→ Problems and tasks:
(A) Which currencies are named in the cross-examination transcript?
(B) From the cross-examination transcript, copy word for word the passage that begins at the words "A:Disagree." and stops after "any money; correct?".

→ Reading passage:
<<<<

Q:Yes. That is because you knew that the bank has the right to close off everything, but you are suggesting to the bank, why don’t you consider just closing off half; right?

A:Disagree.

ROA, Vol III (Part C), at p 1005

Q:Even if you do have money, you are not going to put it in because every account is like an independent ship; correct?

A:Yes.

Q:So basically your position is that you expect the bank to continue being exposed; right?

A:No. I expect the bank to wait until the lapse of the 48-hours’ grace period.

Q:Mr Lam, you already told the bank, even if you wait till 48 hours, I’m not going to give you any money; correct?

A:But the exchange --

Q:Is that’s right?

A:-- rate -- the exchange rates could be improved substantially on Monday.

Q:Mr Lam, similarly, the exchange rates could move against you even worse; right?

A:No. On balance of probabilities, whenever there is G7, there is a possible reverse of the exchange rate; that is, both Aussie and Kiwi would be in my favour, but the yen will drop as well. That is basically the experience of past G7 meetings or similar meetings, yeah.

ROA, Vol III (Part C), at pp 1008 to 1009 and p 1011

Q:Unless you gave a commitment that you would remit money to cover the negative equity; correct?

A:Yes.

Q:This is when you say:

“Isn’t it at that time you all said I have 48 hours of --

Cynthia:    Yes.

David:  -- grace period mah?

Cynthia:    Yes.

>>>>

→ Source material:
<<<<

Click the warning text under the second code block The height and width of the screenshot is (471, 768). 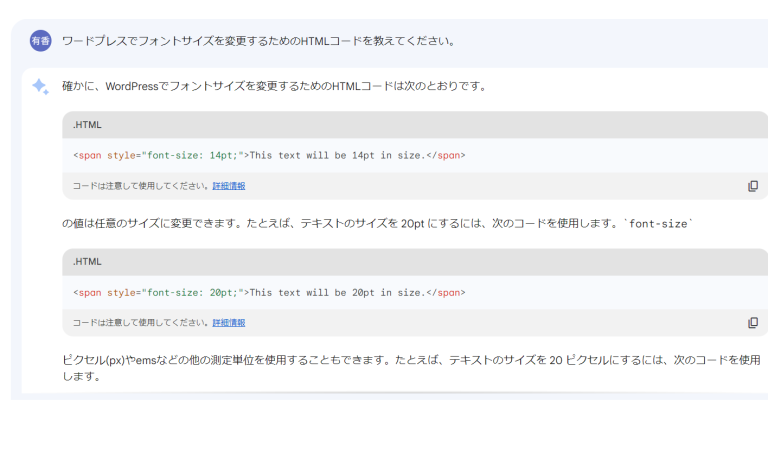pos(141,323)
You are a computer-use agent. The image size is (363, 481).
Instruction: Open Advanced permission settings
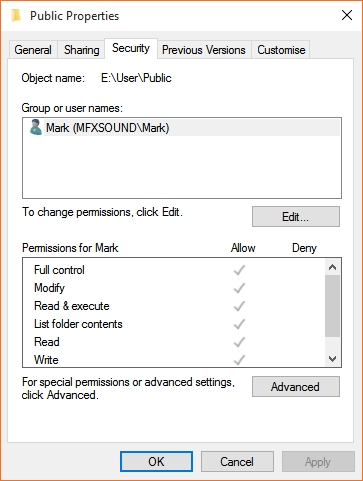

>>>>

→ Solution list:
(A) Aussie, Kiwi, yen

(B)
A:Disagree.

ROA, Vol III (Part C), at p 1005

Q:Even if you do have money, you are not going to put it in because every account is like an independent ship; correct?

A:Yes.

Q:So basically your position is that you expect the bank to continue being exposed; right?

A:No. I expect the bank to wait until the lapse of the 48-hours’ grace period.

Q:Mr Lam, you already told the bank, even if you wait till 48 hours, I’m not going to give you any money; correct?